(Collected data)
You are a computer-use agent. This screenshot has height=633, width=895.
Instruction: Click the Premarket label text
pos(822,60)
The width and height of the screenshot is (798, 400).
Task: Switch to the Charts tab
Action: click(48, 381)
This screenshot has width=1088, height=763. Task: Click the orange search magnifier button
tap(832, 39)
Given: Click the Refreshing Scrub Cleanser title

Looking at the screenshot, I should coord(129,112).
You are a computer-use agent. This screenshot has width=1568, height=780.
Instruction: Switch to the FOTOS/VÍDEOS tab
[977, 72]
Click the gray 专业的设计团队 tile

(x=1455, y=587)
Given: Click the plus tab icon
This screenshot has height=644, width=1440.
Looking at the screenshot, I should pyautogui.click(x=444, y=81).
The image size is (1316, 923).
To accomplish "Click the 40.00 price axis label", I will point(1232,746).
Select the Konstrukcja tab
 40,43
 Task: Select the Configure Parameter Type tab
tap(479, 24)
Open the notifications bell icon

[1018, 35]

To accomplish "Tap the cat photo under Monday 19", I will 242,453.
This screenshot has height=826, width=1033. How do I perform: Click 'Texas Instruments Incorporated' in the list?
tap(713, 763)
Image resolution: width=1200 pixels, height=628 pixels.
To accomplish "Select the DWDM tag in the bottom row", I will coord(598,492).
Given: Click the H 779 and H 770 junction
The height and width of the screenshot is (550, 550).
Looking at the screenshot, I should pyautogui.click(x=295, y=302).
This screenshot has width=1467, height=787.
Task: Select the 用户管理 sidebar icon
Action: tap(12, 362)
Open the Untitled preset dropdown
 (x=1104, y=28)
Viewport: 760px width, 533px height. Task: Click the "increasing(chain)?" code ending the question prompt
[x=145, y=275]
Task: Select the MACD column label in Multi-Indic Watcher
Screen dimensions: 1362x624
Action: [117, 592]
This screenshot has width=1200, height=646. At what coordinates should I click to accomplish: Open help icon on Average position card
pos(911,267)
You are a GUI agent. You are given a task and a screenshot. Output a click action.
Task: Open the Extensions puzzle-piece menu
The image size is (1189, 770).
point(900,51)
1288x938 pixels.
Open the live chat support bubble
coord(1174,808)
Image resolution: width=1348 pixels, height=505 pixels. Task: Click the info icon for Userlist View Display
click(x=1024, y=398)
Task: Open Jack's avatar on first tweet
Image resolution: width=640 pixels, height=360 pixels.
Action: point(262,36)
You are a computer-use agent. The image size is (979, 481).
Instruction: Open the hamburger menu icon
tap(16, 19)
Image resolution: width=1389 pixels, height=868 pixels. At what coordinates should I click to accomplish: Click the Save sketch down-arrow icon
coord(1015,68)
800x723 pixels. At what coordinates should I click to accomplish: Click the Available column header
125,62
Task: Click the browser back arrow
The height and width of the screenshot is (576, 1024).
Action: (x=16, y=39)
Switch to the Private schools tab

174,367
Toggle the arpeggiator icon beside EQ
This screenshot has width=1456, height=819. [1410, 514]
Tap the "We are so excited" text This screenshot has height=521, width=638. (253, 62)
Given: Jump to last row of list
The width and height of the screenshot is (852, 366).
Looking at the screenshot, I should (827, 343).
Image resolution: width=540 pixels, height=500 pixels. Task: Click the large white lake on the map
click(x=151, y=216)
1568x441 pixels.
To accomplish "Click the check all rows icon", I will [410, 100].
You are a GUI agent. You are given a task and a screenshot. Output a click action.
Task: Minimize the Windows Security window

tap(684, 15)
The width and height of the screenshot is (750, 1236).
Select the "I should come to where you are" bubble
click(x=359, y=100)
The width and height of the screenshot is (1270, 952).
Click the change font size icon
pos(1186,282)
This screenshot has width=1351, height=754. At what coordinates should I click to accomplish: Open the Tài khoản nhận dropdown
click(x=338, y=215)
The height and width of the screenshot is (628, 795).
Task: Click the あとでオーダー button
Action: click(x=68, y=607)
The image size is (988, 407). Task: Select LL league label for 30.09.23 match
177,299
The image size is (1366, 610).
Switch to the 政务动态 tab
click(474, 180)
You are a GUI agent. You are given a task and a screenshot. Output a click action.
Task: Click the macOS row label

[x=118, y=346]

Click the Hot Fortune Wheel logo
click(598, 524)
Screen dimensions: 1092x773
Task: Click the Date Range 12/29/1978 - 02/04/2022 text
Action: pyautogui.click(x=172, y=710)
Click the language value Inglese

EXERCISE DETAILS: Nothing in the data may be left out. Copy all of it exactly.

RESPONSE BOX:
You are a computer-use agent. This screenshot has height=633, width=895.
Instruction: Click the Premarket label text
pos(822,60)
The width and height of the screenshot is (798, 400).
Task: Switch to the Charts tab
Action: click(48, 381)
This screenshot has width=1088, height=763. Task: Click the orange search magnifier button
tap(832, 39)
Given: Click the Refreshing Scrub Cleanser title

Looking at the screenshot, I should coord(129,112).
You are a computer-use agent. This screenshot has width=1568, height=780.
Instruction: Switch to the FOTOS/VÍDEOS tab
[977, 72]
Click the gray 专业的设计团队 tile

(x=1455, y=587)
Given: Click the plus tab icon
This screenshot has height=644, width=1440.
Looking at the screenshot, I should pyautogui.click(x=444, y=81).
The image size is (1316, 923).
To accomplish "Click the 40.00 price axis label", I will point(1232,746).
Select the Konstrukcja tab
 40,43
 Task: Select the Configure Parameter Type tab
tap(479, 24)
Open the notifications bell icon

[1018, 35]

To accomplish "Tap the cat photo under Monday 19", I will 242,453.
This screenshot has height=826, width=1033. How do I perform: Click 'Texas Instruments Incorporated' in the list?
tap(713, 763)
Image resolution: width=1200 pixels, height=628 pixels.
To accomplish "Select the DWDM tag in the bottom row", I will coord(598,492).
Given: Click the H 779 and H 770 junction
The height and width of the screenshot is (550, 550).
Looking at the screenshot, I should pyautogui.click(x=295, y=302).
This screenshot has width=1467, height=787.
Task: Select the 用户管理 sidebar icon
Action: tap(12, 362)
Open the Untitled preset dropdown
 (x=1104, y=28)
Viewport: 760px width, 533px height. Task: Click the "increasing(chain)?" code ending the question prompt
[x=145, y=275]
Task: Select the MACD column label in Multi-Indic Watcher
Screen dimensions: 1362x624
Action: [117, 592]
This screenshot has width=1200, height=646. At what coordinates should I click to accomplish: Open help icon on Average position card
pos(911,267)
You are a GUI agent. You are given a task and a screenshot. Output a click action.
Task: Open the Extensions puzzle-piece menu
The image size is (1189, 770).
point(900,51)
1288x938 pixels.
Open the live chat support bubble
coord(1174,808)
Image resolution: width=1348 pixels, height=505 pixels. Task: Click the info icon for Userlist View Display
click(x=1024, y=398)
Task: Open Jack's avatar on first tweet
Image resolution: width=640 pixels, height=360 pixels.
Action: point(262,36)
You are a computer-use agent. The image size is (979, 481).
Instruction: Open the hamburger menu icon
tap(16, 19)
Image resolution: width=1389 pixels, height=868 pixels. At what coordinates should I click to accomplish: Click the Save sketch down-arrow icon
coord(1015,68)
800x723 pixels. At what coordinates should I click to accomplish: Click the Available column header
125,62
Task: Click the browser back arrow
The height and width of the screenshot is (576, 1024).
Action: (x=16, y=39)
Switch to the Private schools tab

174,367
Toggle the arpeggiator icon beside EQ
This screenshot has width=1456, height=819. [1410, 514]
Tap the "We are so excited" text This screenshot has height=521, width=638. (253, 62)
Given: Jump to last row of list
The width and height of the screenshot is (852, 366).
Looking at the screenshot, I should (827, 343).
Image resolution: width=540 pixels, height=500 pixels. Task: Click the large white lake on the map
click(x=151, y=216)
1568x441 pixels.
To accomplish "Click the check all rows icon", I will [410, 100].
You are a GUI agent. You are given a task and a screenshot. Output a click action.
Task: Minimize the Windows Security window

tap(684, 15)
The width and height of the screenshot is (750, 1236).
Select the "I should come to where you are" bubble
click(x=359, y=100)
The width and height of the screenshot is (1270, 952).
Click the change font size icon
pos(1186,282)
This screenshot has width=1351, height=754. At what coordinates should I click to accomplish: Open the Tài khoản nhận dropdown
click(x=338, y=215)
The height and width of the screenshot is (628, 795).
Task: Click the あとでオーダー button
Action: click(x=68, y=607)
The image size is (988, 407). Task: Select LL league label for 30.09.23 match
177,299
The image size is (1366, 610).
Switch to the 政务动态 tab
click(474, 180)
You are a GUI agent. You are given a task and a screenshot. Output a click action.
Task: Click the macOS row label

[x=118, y=346]

Click the Hot Fortune Wheel logo
click(598, 524)
Screen dimensions: 1092x773
Task: Click the Date Range 12/29/1978 - 02/04/2022 text
Action: pyautogui.click(x=172, y=710)
Click the language value Inglese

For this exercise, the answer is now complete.